The issue of social housing provision is perhaps not one people would traditionally associate with the Conservative Party. However, even my political opponents recognise the huge and continuing effort my team have put into housing matters on behalf of constituents – indeed the government’s own Housing Minister, Iain Wright, said of me in a parliamentary debate last year, ‘For an hon. Member who represents what is seen as an affluent area, the manner in which he represents all his constituents is testimony to his character’.
My campaigns on housing have included getting help for leaseholders in the face of massive major works bills resulting from the government’s Decent Homes initiative; prioritising local people for social housing properties; calling for a more flexible rental system so that those on low to middle incomes can live here; and financing new social housing developments in the economic downturn. Most recently, I played a leading role in cross-party efforts to stand up for Millbank residents against the Crown Estate’s proposals to break up this stable community.
My team and I have also worked hard to maintain excellent relationships with our constituency’s social housing providers, such as the Peabody Trust, as well as with many of our local homelessness charities so that we can help the most vulnerable in the area.

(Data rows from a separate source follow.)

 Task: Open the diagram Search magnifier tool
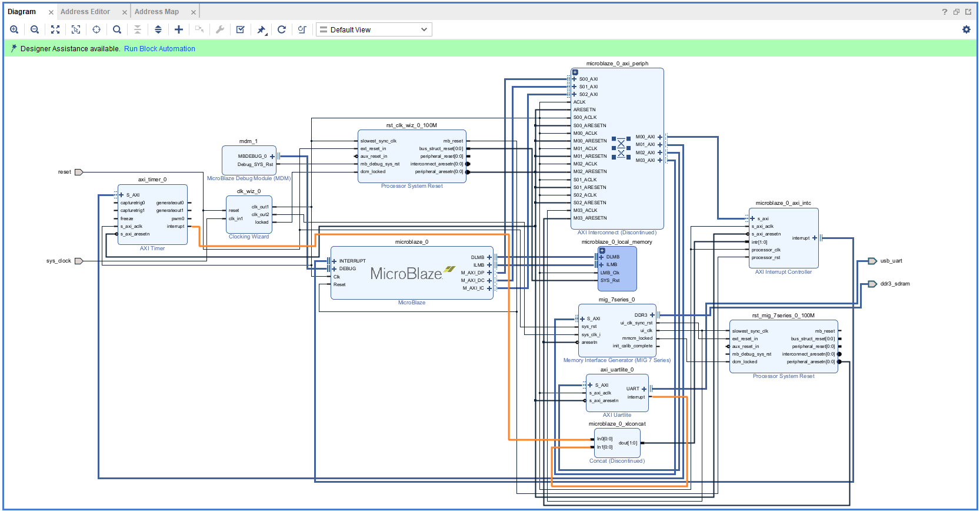pyautogui.click(x=117, y=29)
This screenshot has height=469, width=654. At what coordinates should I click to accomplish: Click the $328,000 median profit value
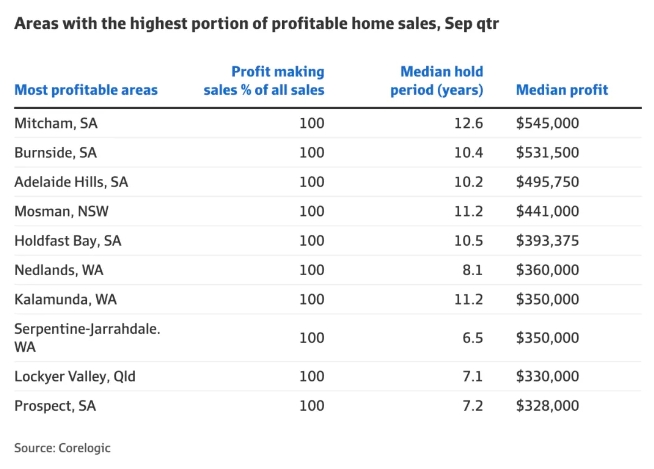(547, 406)
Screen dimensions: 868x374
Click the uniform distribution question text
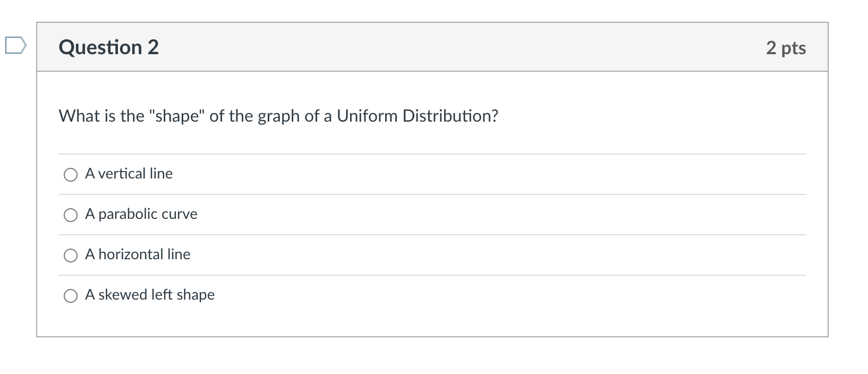coord(278,115)
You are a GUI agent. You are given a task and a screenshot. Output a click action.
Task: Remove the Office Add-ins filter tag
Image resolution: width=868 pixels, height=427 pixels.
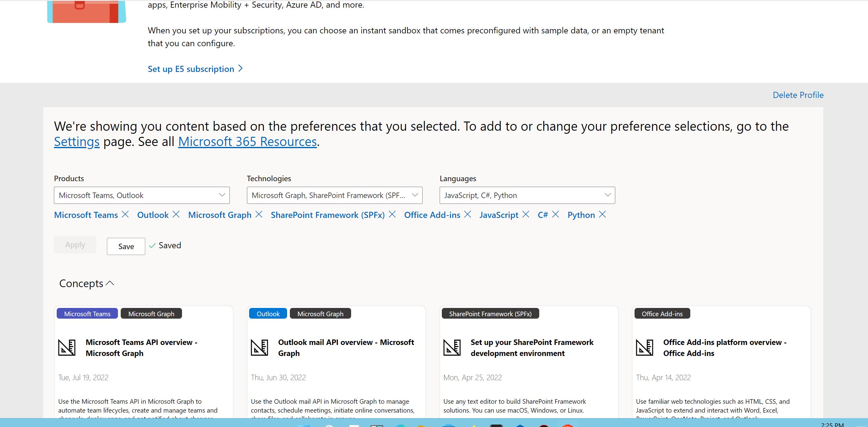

Conservatives are pledged to scrap stamp duty for first-time buyers on homes valued up to £250 000, abolish Home Information Packs, and work with communities to set up Local Housing Trusts, to build new affordable homes for local people. Whereas Labour have curtailed the right of social tenants to own their home, a Conservative Government will make it easier for social tenants to own or part-own their home. This will not only help people up the housing ladder, but also ensure residents have greater pride and a greater stake in their local community.